Na edição deste ano, na França, dos 57 competidores da Coreia, 24 eram funcionários da Samsung, contratados após se formarem no ensino médio com o diploma do curso técnico. “O suor de jovens talentos foi a base para a Coreia se tornar uma potência tecnológica. Nós vamos fornecer suporte completo para garantir que aqueles que não vão para a universidade sejam respeitados e formados como habilidosos profissionais técnicos”, garante Lee Jae-yong.
Empresas apostam na competição
O executivo da companhia começou a se interessar pelas competições em 2006, quando visitou uma empresa no Japão cujos funcionários mais experientes tinham sido premiados em torneios locais e internacionais de habilidades técnicas. Essa aproximação com as grandes indústrias é um dos trunfos do país até hoje, revela Hiroshi Akimoto, delegado técnico da comitiva japonesa.
“Fazemos a competição nacional um ano antes do mundial, e 2/3 dos nossos competidores trabalham e treinam nas empresas”, conta o responsável pela delegação do Japão.
Ele lembra que o país é forte em ocupações tradicionais, como #27 Joalheria e # 37 Jardinagem e Paisagismo, mas tem investido bastante nas engenharias e em tecnologia, especialmente porque Aichi, cuja capital é Nagoya, foi confirmada como sede para a edição de 2028.

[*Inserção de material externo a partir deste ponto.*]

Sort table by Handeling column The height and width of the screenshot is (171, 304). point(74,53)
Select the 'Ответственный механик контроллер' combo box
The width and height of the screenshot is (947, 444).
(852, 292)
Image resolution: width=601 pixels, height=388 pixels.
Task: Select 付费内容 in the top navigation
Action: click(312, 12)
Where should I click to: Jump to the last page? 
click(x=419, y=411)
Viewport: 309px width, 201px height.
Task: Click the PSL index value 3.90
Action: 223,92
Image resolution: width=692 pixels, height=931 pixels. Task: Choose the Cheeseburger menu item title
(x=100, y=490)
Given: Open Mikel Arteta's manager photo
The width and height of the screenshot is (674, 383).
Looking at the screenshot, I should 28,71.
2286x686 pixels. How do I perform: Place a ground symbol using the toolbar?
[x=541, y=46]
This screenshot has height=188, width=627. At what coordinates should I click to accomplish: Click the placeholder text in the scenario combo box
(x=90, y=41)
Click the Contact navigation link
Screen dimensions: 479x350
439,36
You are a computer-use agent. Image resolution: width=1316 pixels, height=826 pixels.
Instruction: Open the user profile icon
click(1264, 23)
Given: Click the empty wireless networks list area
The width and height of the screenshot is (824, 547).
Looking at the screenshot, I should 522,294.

O Japão chegou a amargar um 9º lugar em total de pontos de medalha e 15º em média de pontos, em 2017, mas, com a delegação reforçada, alcançou a 6ª colocação nos dois rankings neste ano. Questionado se a competição fica mais fácil ou mais difícil com o passar do tempo, Akimoto ri, deixando escapar por 10 segundos a seriedade japonesa, mas sem perder a objetividade. “Não não. Temos a China”.